Time Fcuk es el nuevo juego de Edmund McMillen. No me gusta y no quiero hablar de él, pero si quiero hablar de un detalle. En la barra del costado hay un botón con una letra Z. Cuando el curso le pasa por arriba dice «Skip Level». Cuando lo vi pasé casi un segundo pensando en que cosa podía hacer ese botón y me di cuenta que debía hacer exactamente lo que decía. Y sí, el botón te deja saltearte el nivel.

Voy a ser justo y reconocer que sólo te deja apretar el botón dos veces, teniendo en cuenta que «sólo dos veces» es dos veces más de lo que te permite cualquier juego decente de toda la historia. A esto es a lo que llegamos. «Accesibilidad» es el mantra favorito en el mundo de los videojuegos en esta época. Convertir todo en un juego casual, hacer todo para el mínimo denominador común de jugador, asegurarse de que nadie, no importa qué haga ni cómo, se quede sin ver el juego completo. Nintendo hace una consola que espera venderle ya no a los hijos sino a las madres y declara que en sus próximos juegos vamos a poder pasar por alto pedazos de los mismos que se nos compliquen. ¿Es todavía posible que un juego de Nintendo se complique? ¿Hay gente que se traba jugando a los últimos juegos de Mario?

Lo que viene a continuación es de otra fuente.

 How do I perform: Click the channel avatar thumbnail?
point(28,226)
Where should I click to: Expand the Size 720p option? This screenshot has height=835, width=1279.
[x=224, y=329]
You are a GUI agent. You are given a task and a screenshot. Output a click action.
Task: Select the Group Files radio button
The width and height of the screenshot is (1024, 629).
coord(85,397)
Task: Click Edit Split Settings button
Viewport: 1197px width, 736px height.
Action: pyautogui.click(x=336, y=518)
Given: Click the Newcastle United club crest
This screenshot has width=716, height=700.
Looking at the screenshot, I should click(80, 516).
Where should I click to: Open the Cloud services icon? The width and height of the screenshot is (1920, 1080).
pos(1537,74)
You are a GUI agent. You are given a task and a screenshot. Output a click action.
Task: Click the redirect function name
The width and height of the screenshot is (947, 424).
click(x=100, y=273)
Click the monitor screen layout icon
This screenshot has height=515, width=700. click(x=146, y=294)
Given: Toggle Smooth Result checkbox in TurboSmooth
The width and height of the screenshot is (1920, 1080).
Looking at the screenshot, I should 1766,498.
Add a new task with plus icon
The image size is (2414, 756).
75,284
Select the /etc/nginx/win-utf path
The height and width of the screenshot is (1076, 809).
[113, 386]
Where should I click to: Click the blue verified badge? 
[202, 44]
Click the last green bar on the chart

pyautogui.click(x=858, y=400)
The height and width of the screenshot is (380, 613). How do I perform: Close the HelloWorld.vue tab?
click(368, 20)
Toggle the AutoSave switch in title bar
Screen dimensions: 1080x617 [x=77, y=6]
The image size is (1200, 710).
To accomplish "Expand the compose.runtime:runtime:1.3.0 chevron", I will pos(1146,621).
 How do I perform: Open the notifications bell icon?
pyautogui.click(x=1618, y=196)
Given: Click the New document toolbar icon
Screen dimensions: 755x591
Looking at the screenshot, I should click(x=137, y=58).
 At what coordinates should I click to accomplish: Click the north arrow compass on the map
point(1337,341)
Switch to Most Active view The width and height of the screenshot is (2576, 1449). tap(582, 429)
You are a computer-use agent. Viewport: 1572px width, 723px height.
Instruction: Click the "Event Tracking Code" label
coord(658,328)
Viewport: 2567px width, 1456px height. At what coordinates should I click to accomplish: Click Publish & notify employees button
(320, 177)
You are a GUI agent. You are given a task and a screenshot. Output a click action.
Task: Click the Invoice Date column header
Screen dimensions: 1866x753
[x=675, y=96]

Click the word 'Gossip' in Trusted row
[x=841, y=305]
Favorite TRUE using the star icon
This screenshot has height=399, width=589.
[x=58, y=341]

Ok, uno puede ver las razones para que los ejecutivos de Nintendo, en una sala de reuniones de sus headquarters en Kyoto, sin ningún contacto con la realidad, tomen decisiones como esa, pero acá estoy viendo a un joven desarrollador independiente, posiblemente inteligente; que hace juegos no aptos para todo público que podrían ofender a más de una persona sensible; al que una vez le di cinco dólares por un disco con sus juegos que se perdió en el correo y me dio otro gratis, así que hasta diría que me cae simpático; haciendo esto. Sí, esto es a lo que llegamos.

El problema básico con esta práctica, que entiendo que Nintendo no quiera entender pero no puedo entender que otra gente no entienda, es el siguiente: esta opción le quita valor al juego. No tengo ninguna razón para considerar que un nivel es más relevante que otro, por lo tanto no tengo ninguna razón para saltearme un nivel en lugar de otro, saltearme uno es como saltearme cualquier otro y si consideré que un nivel no valía la pena jugarlo, no tengo ninguna razón para no considerar lo mismo de todos los demás, porque tienen el mismo valor. Con un botón como ese, es el juego él que le está quitando el valor a sus niveles, está diciéndote que no importa que los juegues o no, y si el juego mismo no cree que vale la pena jugarlo, ¿cómo puedo creerlo yo, que soy el que tiene que hacerlo? Dejé el juego después de un par de niveles porque me aburrió, aunque también podría decir que lo terminé pero elegí saltearme todos los niveles que me quedaban.

No jueguen esto, no pierdan el tiempo. Mejor esperen que la semana que viene sale el nuevo RunMan y va a ser genial. Y dificilísimo.